Short exercise 1
In the WISRD Magazine notes, which science magazine does the writer look to as an example of good pop science writing?
Short exercise 2
Continue the WISRD Magazine notes from the point where they stop.

Text segment
-------------------------

I would like to give special thanks to all the writers and the team of editors who helped make this magazine possible. Thank you to J.A. Wise, Timothy Sekula, and Scott Johnson for their support and leadership in WISRD. Also, I’d like to give an appreciation to our Graphic Designer, Lela Scully, for her phenomenal work.
If you are interested in contributing to WISRD Magazine, please email me at:
I will send the pdf of the Magazine very shortly.
This past week in Advanced Topics in STEM, I worked on the magazine. Scott and I met with the graphic designer and we went over the designs for the magazines. We are really attempting to capture the themes and ideas of each article with the designs.
Along with that, I read over the articles to comb for any errors and mistakes. I have also been looking for ways to make the voice of the magazine even and consistent throughout. I have been looking towards various science mags like Scientific American for an example of good pop science writing.
Max and I have also discussed getting together to work on the issues with the journal. The issues are even more severe than I initially thought. Whenever I open the main doc that opens the various files for the journal, my computer instantly quits the application and restarts. Hopefully Max has an idea of how to solve this. I think the one grammatical error in Max’s article was the only error we were able to find. Hopefully we will be able to figure out what’s wrong shortly.

-------------------------

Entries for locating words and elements
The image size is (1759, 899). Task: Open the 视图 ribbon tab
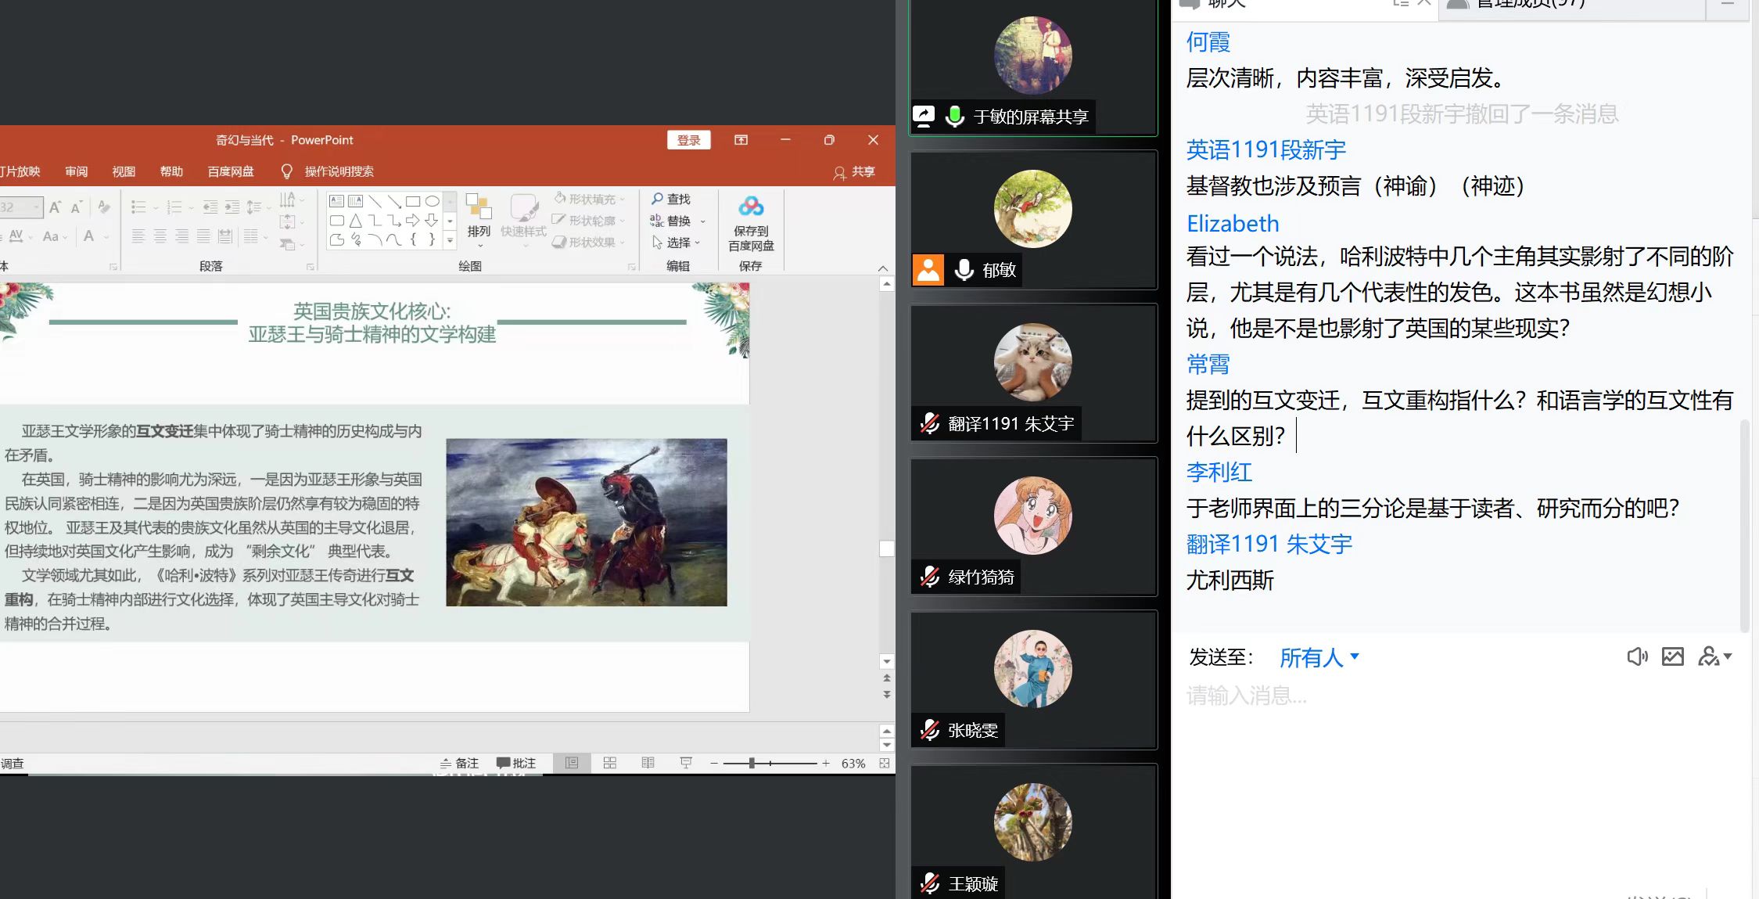pos(124,171)
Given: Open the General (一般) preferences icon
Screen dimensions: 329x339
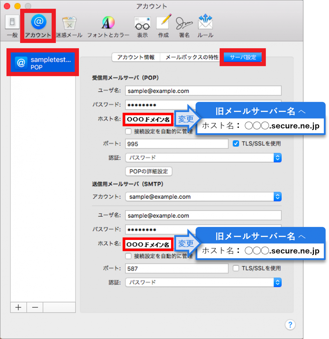Looking at the screenshot, I should tap(12, 26).
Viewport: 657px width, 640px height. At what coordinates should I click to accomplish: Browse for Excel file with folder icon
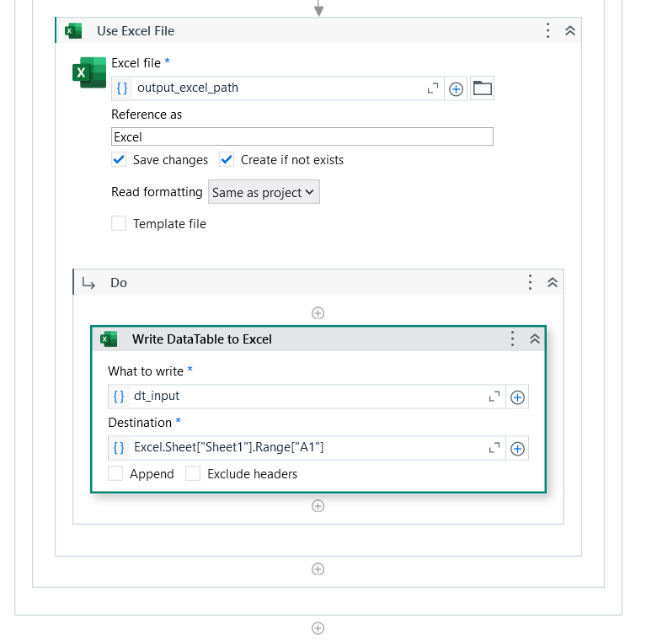(x=482, y=88)
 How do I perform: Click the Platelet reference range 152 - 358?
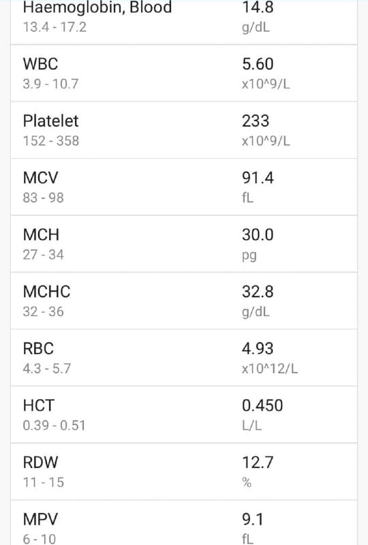(51, 141)
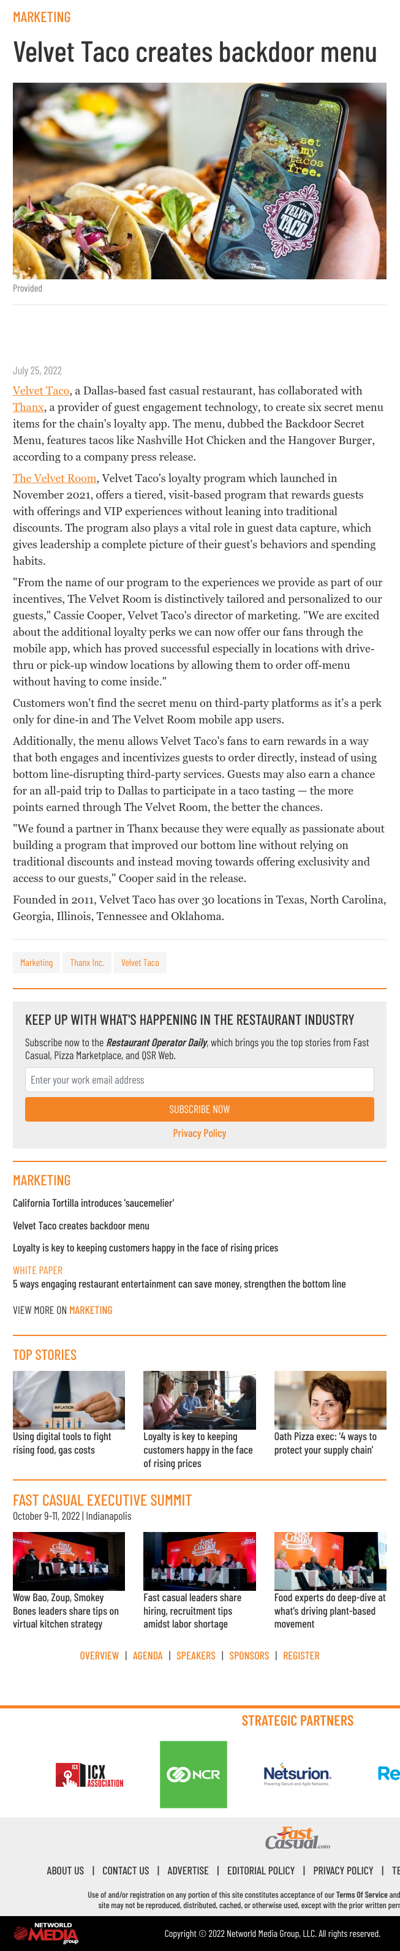Image resolution: width=400 pixels, height=1951 pixels.
Task: Open Register in summit navigation
Action: pyautogui.click(x=301, y=1656)
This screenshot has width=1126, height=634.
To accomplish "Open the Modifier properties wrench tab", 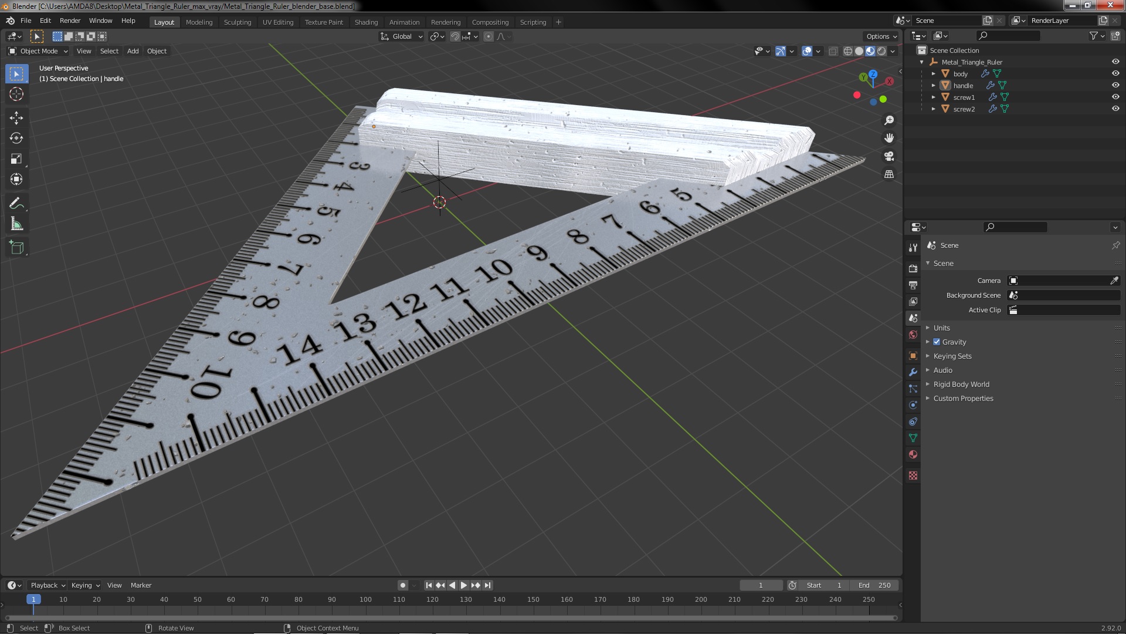I will point(913,372).
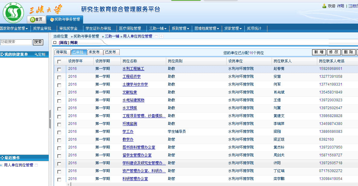
Task: Switch to the 待审批 tab
Action: point(62,52)
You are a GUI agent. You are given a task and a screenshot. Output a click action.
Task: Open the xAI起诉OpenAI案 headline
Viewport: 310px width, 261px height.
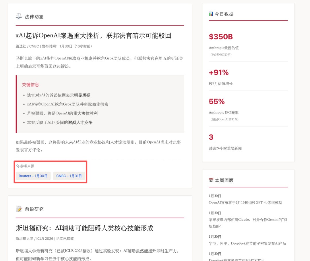click(x=93, y=36)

-------------------------

Written reply 1
Scientific American

Written reply 2
This year in WISRD I have worked on every major standard. My two biggest focuses so far have been the magazine and the journal. Both require that I solve problems, communicate effectively, and work with others. The initial problem I noticed was that there was not a place where students could write scientifically, interact with the community, and hone their science writing skills. The magazine is a place where all three of these objectives can be accomplished. Students are able to explore their interest and explain it in a way that will make sense to the average reader. I find that when I am working on a project, I am able to better understand it when I am forced to explain it to someone else. The quality expected of each student, including myself, is set very high. Each article must be accurate in every claim, and I have to check to ensure for this accuracy. I also have to ensure that the voice is even throughout the magazine. I do not want the tone to be contstantly shifting.
I have set numerous deadlines that students have to keep to and I have been succesful so far. My goal was to have every single article edited and ready for the graphic designer by this time and that is the case.
At the various WISRD events, many people outside of WISRD have expressed a great deal of interest in connecting to WISRD via the magazine and journal. These two publications are the best way to engage the community and let them know what WISRD is up to.
i have also run into numerous problems that i have had to deal with. When transferring the journal to different hard drives, I ran into many errors. I had to go into my terminal and find out how to make it so that the main journal document that was drawing from each pdf was drawing from the correct hard drive. I was able to solve this issue by reading online and working with other WISRD students.
I have run into similar errors again, and as I try and go back and clean up several spelling errors I will need to use the same problem solving skills as before.
Working with the other editors has also been a learning experience. Being in the other “timezone” of WISRD, I have to be very proactive by working with students outside of the classroom. Learning to communicate effectively through email and other modes of correspondece has been a skill and an example of my effective collaboration.
I am always working in the interest of WISRD. Part of the reason I want to work on the magazine is because I know that a well-written magazine will be vital for the success of the institute in the future. It will connect students everywhere to WISRD and it will help get our name out in the world. Students will also have a place to discuss scientific ideas and practice their writing outside of school.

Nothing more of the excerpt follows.